Segment Open

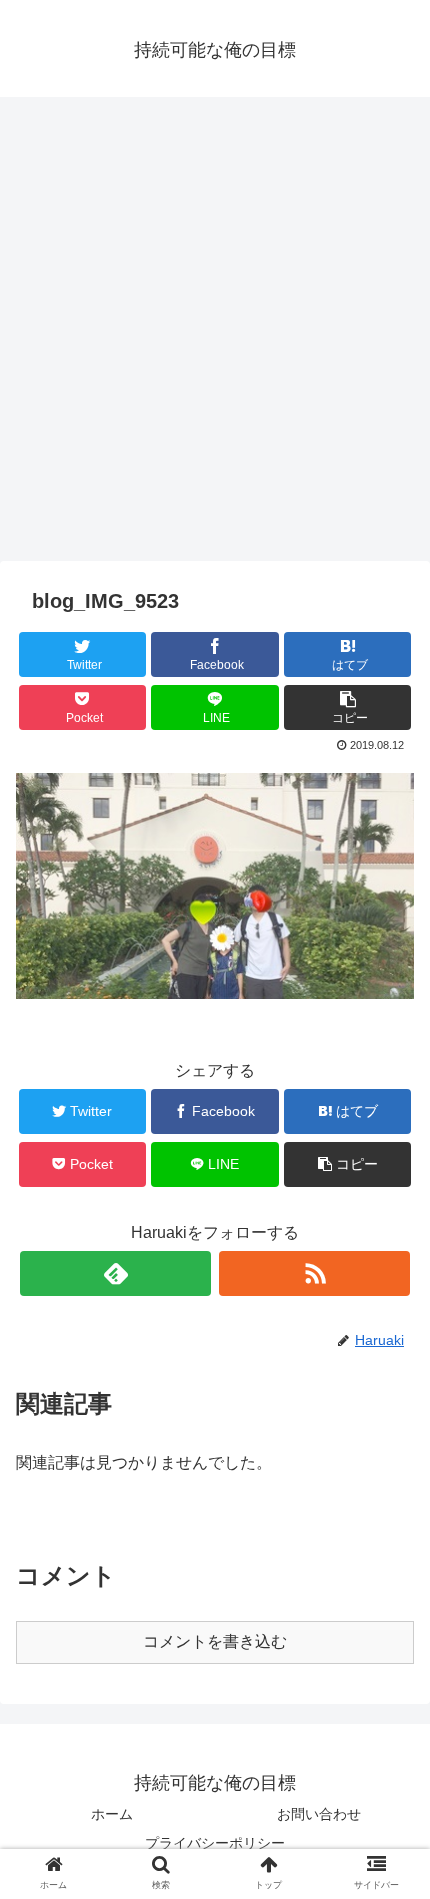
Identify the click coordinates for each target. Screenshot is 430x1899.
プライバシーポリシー (215, 1843)
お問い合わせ (319, 1814)
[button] (391, 1694)
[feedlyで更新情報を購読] (115, 1273)
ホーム (112, 1814)
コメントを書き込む (215, 1641)
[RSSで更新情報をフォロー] (314, 1273)
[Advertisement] (215, 336)
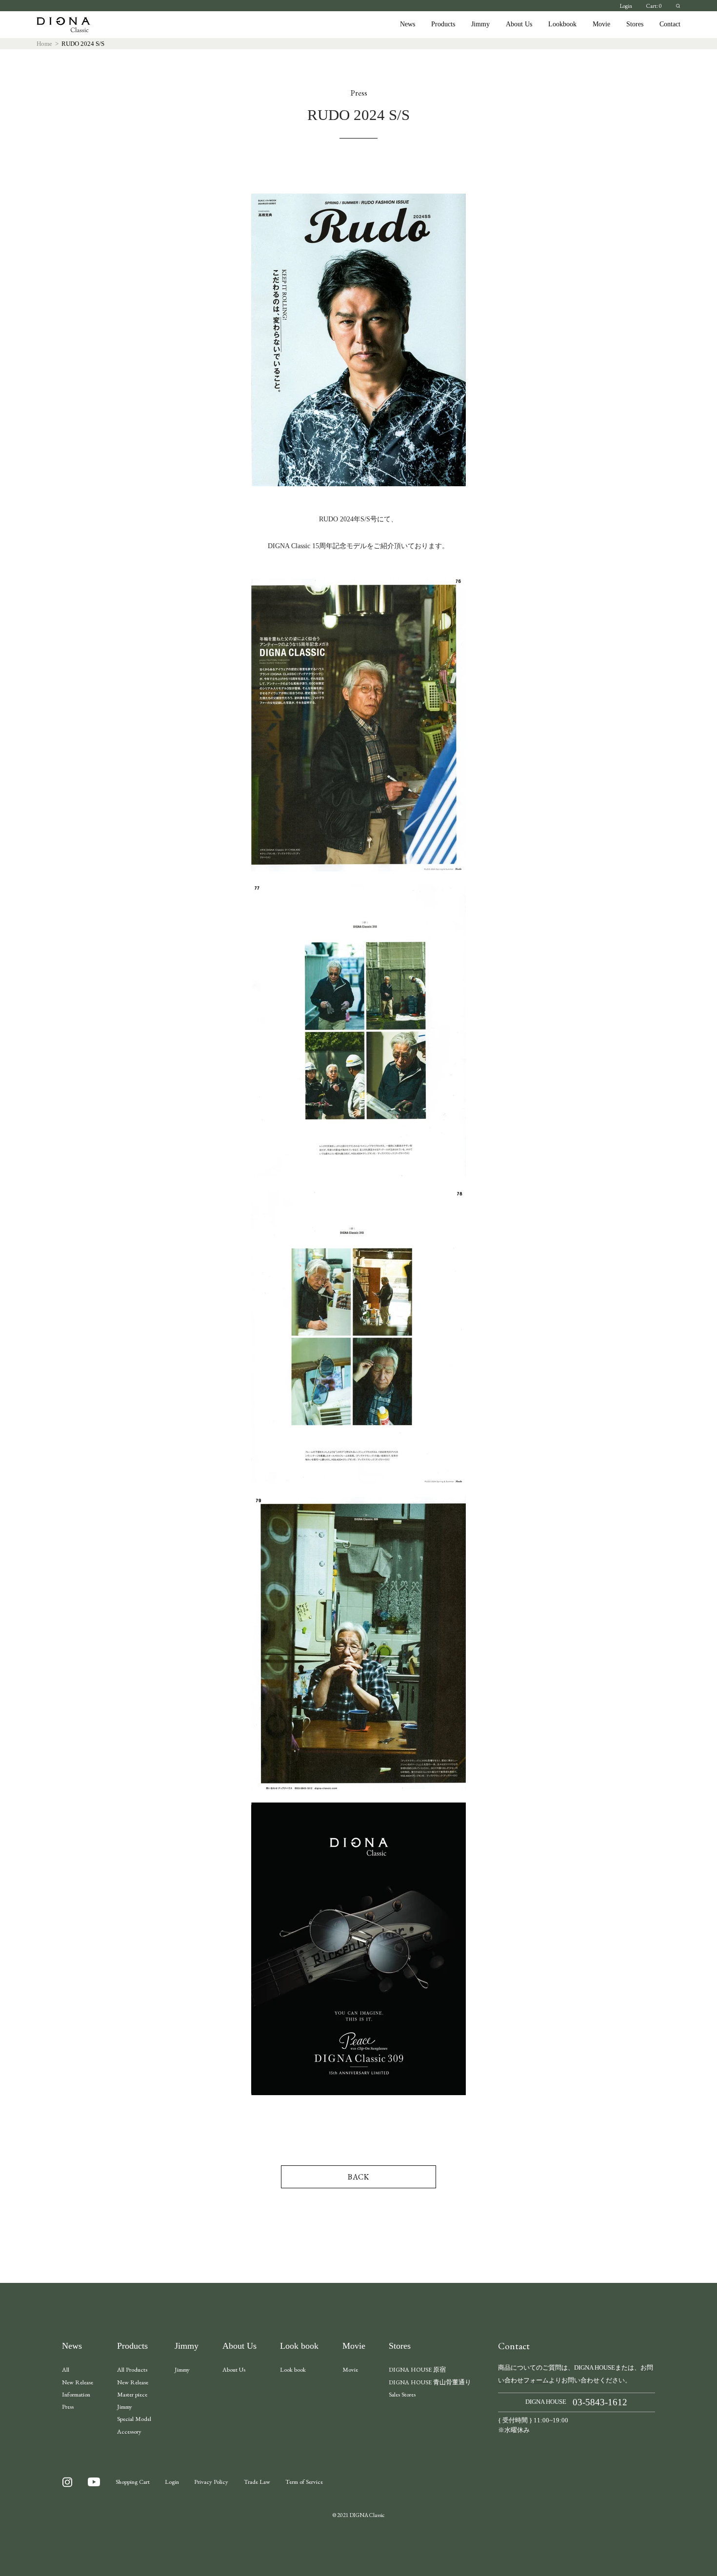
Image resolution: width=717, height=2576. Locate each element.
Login (626, 5)
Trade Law (257, 2481)
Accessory (129, 2431)
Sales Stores (402, 2394)
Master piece (132, 2394)
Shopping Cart (133, 2481)
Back (359, 2177)
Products (443, 24)
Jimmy (480, 24)
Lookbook (562, 24)
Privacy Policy (211, 2481)
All (65, 2369)
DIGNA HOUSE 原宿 (417, 2369)
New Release (77, 2382)
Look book (299, 2346)
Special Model (134, 2419)
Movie (601, 24)
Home (44, 43)
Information (76, 2394)
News (407, 24)
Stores (634, 24)
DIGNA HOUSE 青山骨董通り (430, 2382)
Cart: (654, 5)
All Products (132, 2369)
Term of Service (304, 2481)
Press (68, 2406)
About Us (519, 24)
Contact (669, 24)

Segment Closed

Task goal —
For this answer, return word for word the lines from the first line of the records through the line containing "Master piece (132, 2394)". Omit the pictures.

Task response —
Identify the click coordinates for each target. Screenshot is 430x1899.
プライバシーポリシー (215, 1843)
お問い合わせ (319, 1814)
[button] (391, 1694)
[feedlyで更新情報を購読] (115, 1273)
ホーム (112, 1814)
コメントを書き込む (215, 1641)
[RSSで更新情報をフォロー] (314, 1273)
[Advertisement] (215, 336)
Image resolution: width=717, height=2576. Locate each element.
Login (626, 5)
Trade Law (257, 2481)
Accessory (129, 2431)
Sales Stores (402, 2394)
Master piece (132, 2394)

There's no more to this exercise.